Dust storms triggered the loss of massive amounts of water from high in Mars’ atmosphere, according to new analysis of data collected by NASA’s MAVEN spacecraft. For the first time, water has been tracked all the way into Mars’ upper atmosphere, say the authors of a new paper appearing in the journal Science.
Source: Forbes
Data from the Mars Atmosphere and Volatile Evolution (MAVEN) mission show that the water abundance at these altitudes goes up dramatically when there’s a dust storm – the dust allows the water to be carried to higher altitudes, Bruce Jakosky, MAVEN’S Principal Investigator and a planetary scientist at the University of Colorado in Boulder, told me.
The greater water abundance at these altitudes leads directly to a greater Hydrogen escape rate, says Jakosky. It’s possible that a large part of the hydrogen escape to space occurs during the dust storms that occur every few years, rather than spread throughout the year, he says.
“Understanding Hydrogen loss is key to sorting out the history of water on Mars, so this is a significant new result,” said Jakosky.
Water only has a lifetime of about four hours in mars’ upper atmosphere, which means it is destroyed about 10 times faster in the upper atmosphere than if it stopped in the middle atmosphere, Shane Stone, a planetary scientist at the University of Arizona’s Lunar and Planetary Laboratory and the paper’s lead author, told me.
Stone and his team linked this newfound water outflux mechanism to seasonal variations in Mars’ atmosphere.
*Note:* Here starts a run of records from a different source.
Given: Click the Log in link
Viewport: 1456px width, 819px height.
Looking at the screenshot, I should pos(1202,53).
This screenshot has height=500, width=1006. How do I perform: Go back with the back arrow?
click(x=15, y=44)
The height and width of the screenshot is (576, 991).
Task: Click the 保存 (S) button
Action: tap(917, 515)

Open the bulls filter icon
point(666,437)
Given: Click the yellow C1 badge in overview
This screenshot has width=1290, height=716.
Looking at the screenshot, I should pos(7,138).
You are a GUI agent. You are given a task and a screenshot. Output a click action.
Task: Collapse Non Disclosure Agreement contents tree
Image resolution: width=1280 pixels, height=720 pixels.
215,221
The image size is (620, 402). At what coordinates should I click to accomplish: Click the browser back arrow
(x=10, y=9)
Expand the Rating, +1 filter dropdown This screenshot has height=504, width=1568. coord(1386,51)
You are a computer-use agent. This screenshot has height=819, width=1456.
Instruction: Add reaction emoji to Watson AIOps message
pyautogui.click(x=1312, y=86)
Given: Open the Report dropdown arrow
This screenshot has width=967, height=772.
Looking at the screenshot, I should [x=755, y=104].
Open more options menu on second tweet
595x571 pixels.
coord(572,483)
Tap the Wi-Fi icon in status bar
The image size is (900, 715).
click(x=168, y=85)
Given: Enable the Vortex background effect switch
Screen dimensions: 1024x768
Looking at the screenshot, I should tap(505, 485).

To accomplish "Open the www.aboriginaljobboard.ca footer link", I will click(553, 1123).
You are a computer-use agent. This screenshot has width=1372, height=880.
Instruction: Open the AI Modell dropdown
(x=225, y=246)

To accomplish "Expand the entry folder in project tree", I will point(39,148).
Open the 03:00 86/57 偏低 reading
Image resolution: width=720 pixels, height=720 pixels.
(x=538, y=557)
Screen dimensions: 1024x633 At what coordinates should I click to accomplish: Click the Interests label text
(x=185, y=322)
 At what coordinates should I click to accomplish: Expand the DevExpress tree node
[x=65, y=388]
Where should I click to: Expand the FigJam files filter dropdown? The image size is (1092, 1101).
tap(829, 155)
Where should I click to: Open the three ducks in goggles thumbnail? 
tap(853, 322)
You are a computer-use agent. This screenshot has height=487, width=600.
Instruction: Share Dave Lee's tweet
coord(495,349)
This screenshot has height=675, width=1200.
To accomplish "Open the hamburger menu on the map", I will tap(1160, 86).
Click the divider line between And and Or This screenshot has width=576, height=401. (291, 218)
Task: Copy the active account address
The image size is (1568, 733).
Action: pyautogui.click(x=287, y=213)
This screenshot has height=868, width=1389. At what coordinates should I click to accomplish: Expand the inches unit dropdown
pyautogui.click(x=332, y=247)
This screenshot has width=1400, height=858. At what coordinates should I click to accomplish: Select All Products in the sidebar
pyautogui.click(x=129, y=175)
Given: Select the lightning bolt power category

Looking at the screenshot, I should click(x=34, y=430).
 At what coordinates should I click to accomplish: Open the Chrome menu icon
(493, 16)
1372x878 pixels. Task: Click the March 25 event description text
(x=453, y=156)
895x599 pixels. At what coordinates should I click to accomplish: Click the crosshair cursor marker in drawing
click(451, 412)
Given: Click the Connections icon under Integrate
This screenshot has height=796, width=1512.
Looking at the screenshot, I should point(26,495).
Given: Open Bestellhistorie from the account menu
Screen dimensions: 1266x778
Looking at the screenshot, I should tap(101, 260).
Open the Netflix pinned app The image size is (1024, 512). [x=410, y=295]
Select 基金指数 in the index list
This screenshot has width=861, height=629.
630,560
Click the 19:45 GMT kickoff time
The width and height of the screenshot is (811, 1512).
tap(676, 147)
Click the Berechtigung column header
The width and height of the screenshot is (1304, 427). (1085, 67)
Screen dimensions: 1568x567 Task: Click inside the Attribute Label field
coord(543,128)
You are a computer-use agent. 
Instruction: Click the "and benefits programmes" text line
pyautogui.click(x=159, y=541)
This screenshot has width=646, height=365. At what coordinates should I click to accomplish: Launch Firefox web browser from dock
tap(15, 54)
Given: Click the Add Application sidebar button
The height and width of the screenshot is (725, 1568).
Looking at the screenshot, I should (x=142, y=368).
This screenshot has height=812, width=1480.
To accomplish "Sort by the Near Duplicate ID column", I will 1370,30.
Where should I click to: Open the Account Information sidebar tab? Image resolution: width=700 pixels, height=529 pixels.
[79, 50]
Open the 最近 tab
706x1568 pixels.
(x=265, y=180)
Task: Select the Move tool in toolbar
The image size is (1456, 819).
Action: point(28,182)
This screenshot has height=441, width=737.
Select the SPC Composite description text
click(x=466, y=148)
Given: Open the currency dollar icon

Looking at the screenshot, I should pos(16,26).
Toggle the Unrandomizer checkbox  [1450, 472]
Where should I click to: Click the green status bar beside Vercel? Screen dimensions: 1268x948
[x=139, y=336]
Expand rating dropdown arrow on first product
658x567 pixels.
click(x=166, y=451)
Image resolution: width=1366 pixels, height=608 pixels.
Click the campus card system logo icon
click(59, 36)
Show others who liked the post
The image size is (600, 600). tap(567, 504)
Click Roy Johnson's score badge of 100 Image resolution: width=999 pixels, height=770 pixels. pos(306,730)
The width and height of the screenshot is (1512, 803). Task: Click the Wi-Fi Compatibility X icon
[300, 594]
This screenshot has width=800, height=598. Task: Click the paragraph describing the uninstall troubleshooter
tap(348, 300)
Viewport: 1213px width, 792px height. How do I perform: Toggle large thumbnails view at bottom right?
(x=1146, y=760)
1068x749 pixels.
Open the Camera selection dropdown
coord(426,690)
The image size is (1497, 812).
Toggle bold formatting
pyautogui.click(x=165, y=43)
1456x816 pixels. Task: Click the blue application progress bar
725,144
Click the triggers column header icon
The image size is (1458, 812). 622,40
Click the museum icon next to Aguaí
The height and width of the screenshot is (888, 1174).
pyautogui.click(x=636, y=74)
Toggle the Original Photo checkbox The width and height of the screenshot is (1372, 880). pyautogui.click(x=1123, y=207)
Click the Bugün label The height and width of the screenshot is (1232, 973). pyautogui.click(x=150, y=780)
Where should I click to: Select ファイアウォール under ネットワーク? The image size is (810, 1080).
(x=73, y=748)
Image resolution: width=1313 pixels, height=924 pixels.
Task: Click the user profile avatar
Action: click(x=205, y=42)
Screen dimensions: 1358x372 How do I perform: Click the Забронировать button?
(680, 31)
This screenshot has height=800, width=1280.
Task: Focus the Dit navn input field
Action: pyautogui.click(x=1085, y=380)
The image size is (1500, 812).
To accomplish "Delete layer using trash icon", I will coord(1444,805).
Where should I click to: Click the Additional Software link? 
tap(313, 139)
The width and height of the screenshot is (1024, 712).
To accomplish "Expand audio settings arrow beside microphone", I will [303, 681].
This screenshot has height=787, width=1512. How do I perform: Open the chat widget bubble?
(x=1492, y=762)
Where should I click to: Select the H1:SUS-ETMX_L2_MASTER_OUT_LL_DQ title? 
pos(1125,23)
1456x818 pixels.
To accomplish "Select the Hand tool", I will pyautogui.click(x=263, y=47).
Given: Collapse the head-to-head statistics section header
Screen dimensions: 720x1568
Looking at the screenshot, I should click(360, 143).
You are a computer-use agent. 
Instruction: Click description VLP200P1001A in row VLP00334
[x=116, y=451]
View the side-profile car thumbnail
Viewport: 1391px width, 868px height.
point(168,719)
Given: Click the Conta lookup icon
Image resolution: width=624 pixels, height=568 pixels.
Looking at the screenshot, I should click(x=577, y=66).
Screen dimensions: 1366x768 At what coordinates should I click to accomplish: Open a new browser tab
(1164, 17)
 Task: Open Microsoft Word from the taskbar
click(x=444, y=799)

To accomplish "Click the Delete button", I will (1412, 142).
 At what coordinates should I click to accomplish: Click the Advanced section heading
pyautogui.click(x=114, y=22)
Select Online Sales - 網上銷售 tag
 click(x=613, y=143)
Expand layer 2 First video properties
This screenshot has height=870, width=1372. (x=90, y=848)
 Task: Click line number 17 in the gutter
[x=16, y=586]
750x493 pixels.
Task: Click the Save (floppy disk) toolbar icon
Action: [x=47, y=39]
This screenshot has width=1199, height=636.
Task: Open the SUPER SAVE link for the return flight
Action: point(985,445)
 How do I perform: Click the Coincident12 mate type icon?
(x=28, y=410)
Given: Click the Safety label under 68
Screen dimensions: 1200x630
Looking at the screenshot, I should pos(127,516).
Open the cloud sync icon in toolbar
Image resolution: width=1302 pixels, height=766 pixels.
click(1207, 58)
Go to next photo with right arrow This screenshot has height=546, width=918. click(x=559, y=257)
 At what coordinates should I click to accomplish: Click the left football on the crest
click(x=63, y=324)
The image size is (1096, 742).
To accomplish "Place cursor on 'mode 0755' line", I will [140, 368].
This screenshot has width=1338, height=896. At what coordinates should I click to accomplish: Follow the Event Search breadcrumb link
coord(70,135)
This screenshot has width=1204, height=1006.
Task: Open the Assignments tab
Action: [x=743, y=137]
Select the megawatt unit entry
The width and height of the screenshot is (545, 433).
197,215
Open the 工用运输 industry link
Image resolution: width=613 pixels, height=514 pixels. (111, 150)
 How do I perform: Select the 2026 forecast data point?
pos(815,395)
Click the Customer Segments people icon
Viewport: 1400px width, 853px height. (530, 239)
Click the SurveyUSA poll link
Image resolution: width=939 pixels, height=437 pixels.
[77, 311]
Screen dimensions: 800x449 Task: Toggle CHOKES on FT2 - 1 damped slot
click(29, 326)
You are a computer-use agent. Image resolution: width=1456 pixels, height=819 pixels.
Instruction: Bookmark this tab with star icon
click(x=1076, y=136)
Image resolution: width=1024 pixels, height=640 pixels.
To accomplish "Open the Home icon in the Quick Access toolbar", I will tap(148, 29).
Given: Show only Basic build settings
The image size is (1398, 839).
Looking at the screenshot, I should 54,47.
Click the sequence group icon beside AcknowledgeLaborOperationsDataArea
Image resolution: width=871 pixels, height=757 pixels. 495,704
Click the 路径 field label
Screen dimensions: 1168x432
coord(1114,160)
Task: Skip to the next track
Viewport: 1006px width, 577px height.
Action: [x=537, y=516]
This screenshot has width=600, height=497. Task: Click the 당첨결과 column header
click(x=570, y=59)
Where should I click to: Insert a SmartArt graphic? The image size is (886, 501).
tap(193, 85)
Mars is at its warmest when it is closest to the Sun during summer in its southern hemisphere, he says. That’s when these regional and global dust storms occur. During such periods, the hygropause (a cold layer in the atmosphere at which water condenses from a vapor to a liquid, producing clouds) is warmed and weakened. This, in turn, allows water into the upper atmosphere.
During such warm periods, water ice in Mars’ polar caps is converted from ice to vapor, says Stone. Water is subsequently transported upward past a weak hygropause and into the upper atmosphere, he says. Once there, it’s disassociated into its constituent hydrogen and oxygen atoms.
These measurements show that H2O vapor is carried to higher altitudes than had been previously thought – up to as high as the MAVEN spacecraft, around 150 or so km in altitude, says Jakosky. From there, it’s much easier to break the H2O apart and then for Hydrogen to escape into space, he says.
The team estimates that this high-speed upper atmospheric water loss has likely been an ongoing process for at least a billion years. And just over the last billion years, Mars’ might have lost as much as a global body of water some 17 inches deep due to this process.
Over its 4.5 billion-year history, however, the authors estimate that Mars has likely lost enough water to cover the planet’s surface with an ocean tens to hundreds of meters deep, and that H2O loss rates must have been even higher in the past.
We still do not know exactly when this mechanism began to operate, says Stone. The extrapolation of atmospheric escape rates back in time to more than 4.5 billion years ago was already an incredibly difficult thing to do, he says. “This new mechanism only makes that calculation more difficult,” said Stone.